Handler Organization
As your mock surface grows, organize handlers by feature:
src/mocks/
handlers/
users.js
products.js
auth.js
payments.js
handlers.js # re-exports all handlers
browser.js # browser worker setup
server.js # Node.js server setup// handlers.js
import { userHandlers } from './handlers/users'
import { productHandlers } from './handlers/products'
import { authHandlers } from './handlers/auth'
export const handlers = [
...userHandlers,
...productHandlers,
...authHandlers,
]Runtime Handler Overrides
In tests, you frequently need to override the default handlers for specific scenarios.
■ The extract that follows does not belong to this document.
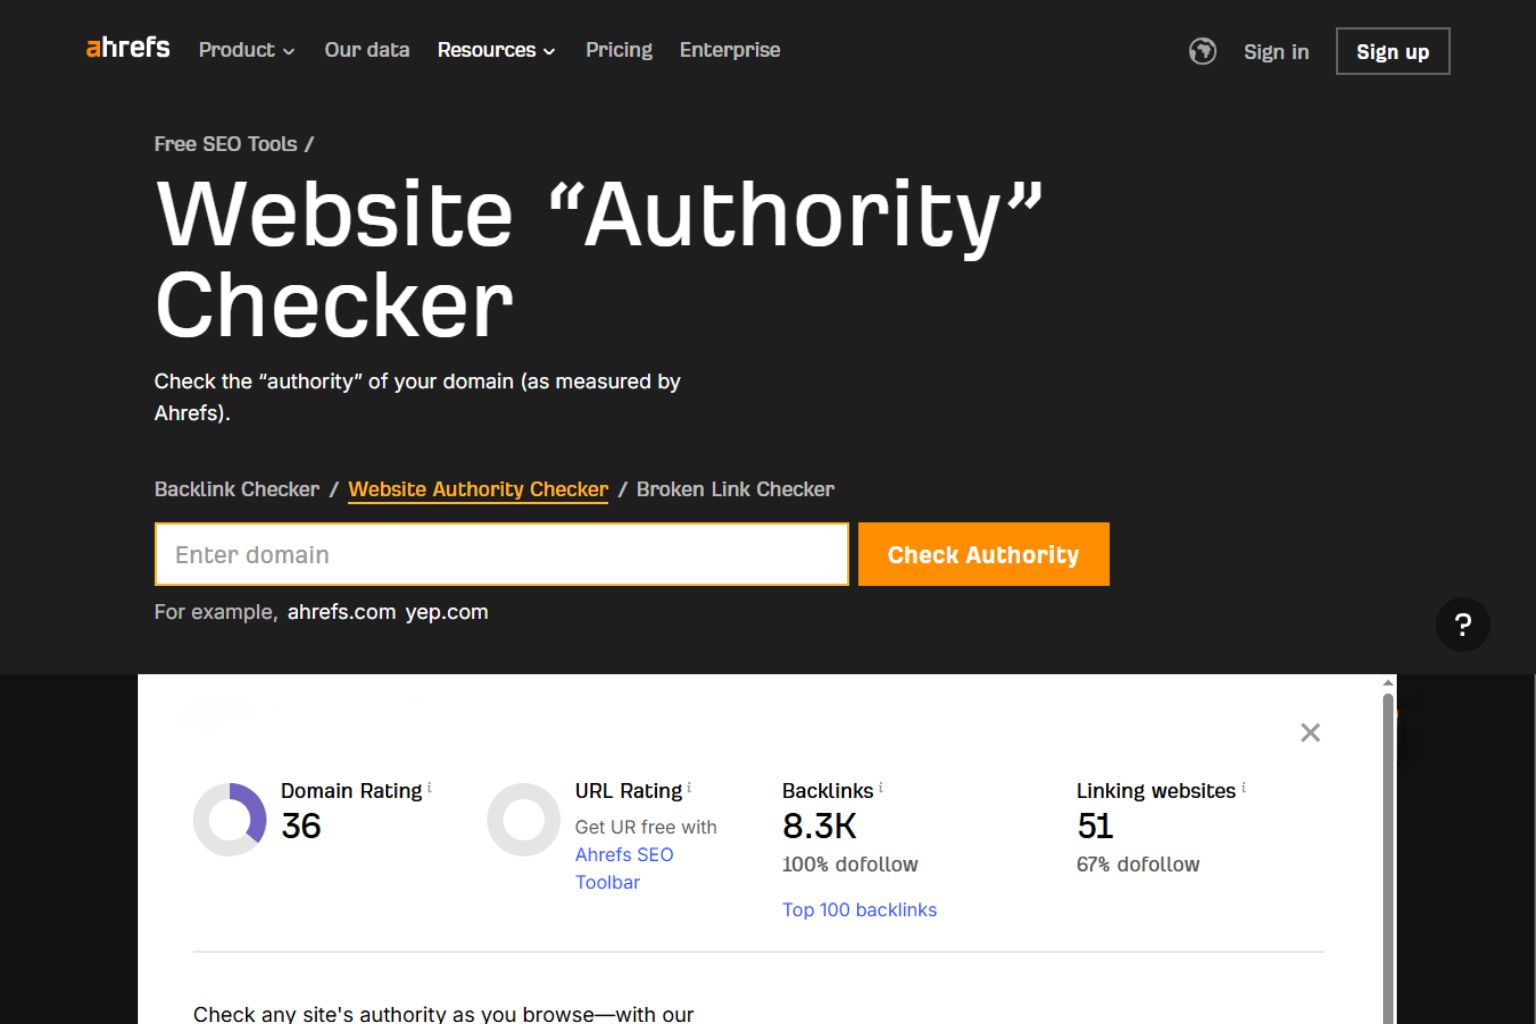Click the URL Rating circular gauge
Screen dimensions: 1536x1024
(x=523, y=818)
MSW provides server.use() for this:
// Adds a one-time handler that takes priority over defaults
server.use(
http.get('/api/users', () => {
return HttpResponse.json([], { status: 200 })
})
)
// After each test, server.resetHandlers() removes overrides
afterEach(() => server.resetHandlers())For permanent overrides (when you want to change the base behavior for the rest of the test suite):
// This persists until explicitly reset
server.use(
http.get('/api/config', () => {
return HttpResponse.json({ feature_flags: { dark_mode: true } })
}),
{ once: false }
)Advantages Over Other Approaches
| Feature | MSW | nock | jest.mock |
|---|---|---|---|
| Works in browser | ✓ | ✗ | ✗ |
| Works in Node | ✓ | ✓ | ✓ |
| Same handlers for both | ✓ | ✗ | ✗ |
| Tests real fetch/axios | ✓ | Partial | ✗ |
| GraphQL support | ✓ | ✗ | Manual |
| TypeScript support | ✓ | ✓ | ✓ |
Conclusion
MSW's network-level interception gives you a level of realism that code-patching mocks can't match. Your application makes actual network requests. The service worker or Node.js interceptor catches them. Your app never knows the difference.
This means your tests validate real behavior — the HTTP client configuration, request serialization, response parsing — not just the mock surface you set up. When you remove MSW from the equation in production, your application behaves exactly as tested.
For React, Vue, Next.js, or any browser-based application, MSW is worth the initial setup overhead. Once the handlers are defined, adding new test scenarios becomes straightforward.